Para Sandra Fernandes, os danos provocados na democracia "não são imediatamente visíveis, por serem mudanças quase insidiosas". Será preciso mais tempo para se ver o resultado de viver três anos de seis sob estado de emergência. Todavia, sublinhou a especialista, um estudo revelou, recentemente, que o estado de emergência sanitária afetou pelo menos 48 liberdades.
"Claro que nenhum estado de emergência foi decretado sem sentido", insistiu, lembrando que esta é uma medida de exceção. Mas é, claramente, necessário encontrar soluções "que sejam mais respeitadoras do equilíbrio de segurança, liberdades e poderes judiciário, legislativo e executivo.
Estados de emergência: do Bataclan à covid-19
Depois de uma das noites mais negras vividas em França, em que foram levados a cabo uma série de atentados terroristas, com fuzilamentos em massa, atentados suicidas e explosões, incluindo o tiroteio na discoteca Bataclan, em Paris, capital francesa, onde morreram 90 pessoas, o presidente François Hollande decretou o primeiro estado de emergência, que se viria a prolongar até novembro de 2017.
Assolada, como tantos outros países na Europa, pela pandemia de covid-19, França voltou a entrar em estado de emergência, desta vez, sanitário. O primeiro-ministro passou a poder, por decreto, restringir ou proibir a circulação de pessoas, limitar ou proibir reuniões em via pública, bem como ajuntamentos de qualquer tipo, entre outras possibilidades. Este estado de emergência foi levantado a 10 julho de 2020.
França registou um aumento exponencial de casos de covid-19 e, por isso, o presidente, Emmanuel Macron, decidiu voltar a colocar o país em estado de emergência, que vigorou até 1 de junho.
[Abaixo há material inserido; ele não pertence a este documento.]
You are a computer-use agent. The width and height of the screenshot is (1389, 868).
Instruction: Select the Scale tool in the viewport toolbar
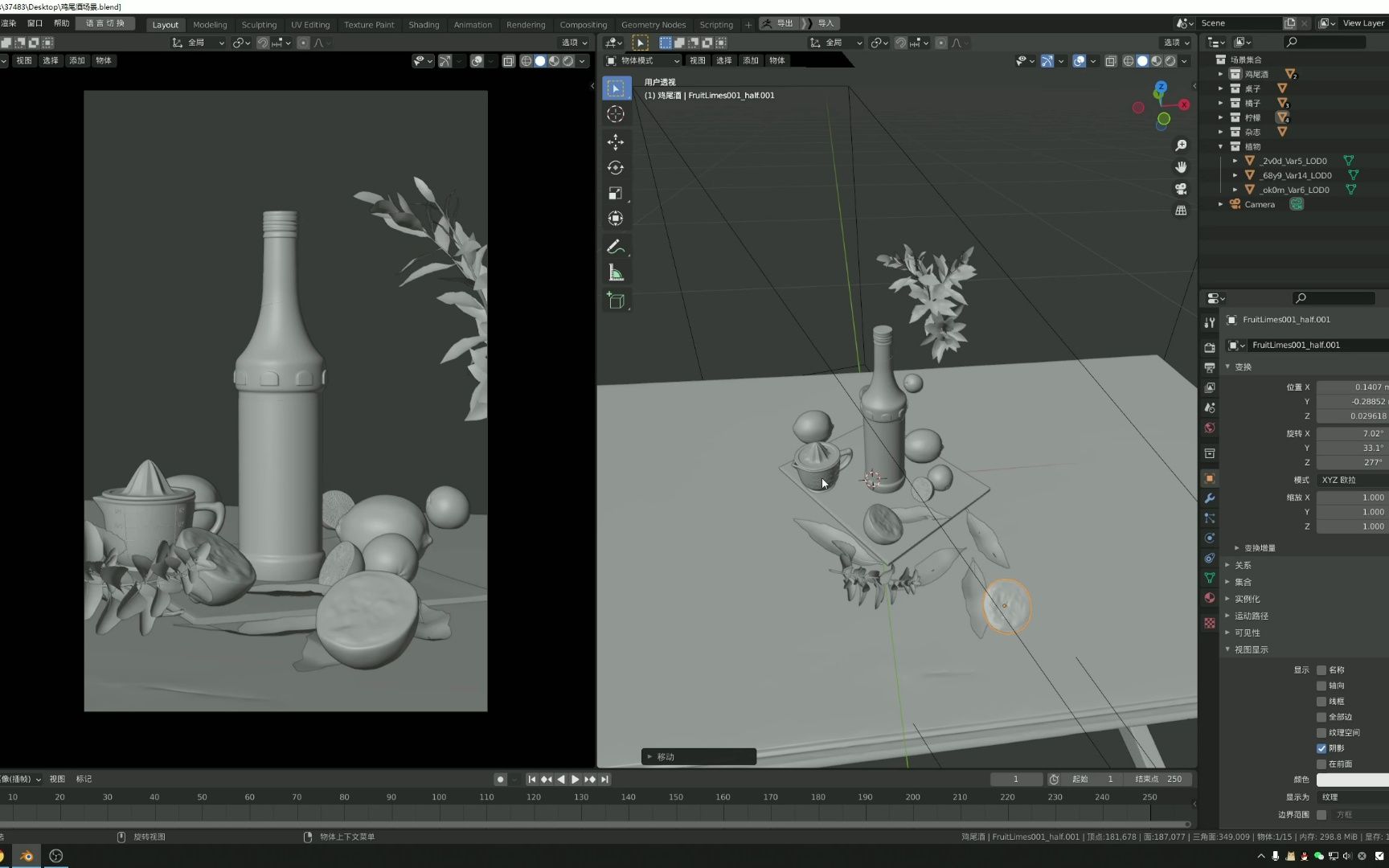[x=616, y=193]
Pormenores sobre o estado de emergência
Criado para responder a ataques na Argélia
O estado de emergência é uma medida excecional criada a 3 de abril de 1955. Foi elaborada como resposta aos ataques perpetrados na Argélia pela Frente de Libertação Nacional e aos confrontos entre ativistas da independência e o Exército francês nos departamentos gauleses da Argélia.
Atualização em 2015
Em consequência dos atentados de 2015, o quadro jurídico do estado de emergência foi alterado diversas vezes para facilitar a implantação de medidas na luta contra o terrorismo. Passou a permitir fornecer informação ao Parlamento, deu mais poder às autoridades administrativas, que passam a estar autorizadas, por exemplo, a dissolver, em Conselho de Ministros, associações ou grupos que atentem contra a ordem pública.
100 portarias
Em pouco mais de um ano, surgiram em França 100 novas portarias, seis leis e incontáveis decretos relacionados com a crise sanitária provocada pela covid-19 no país.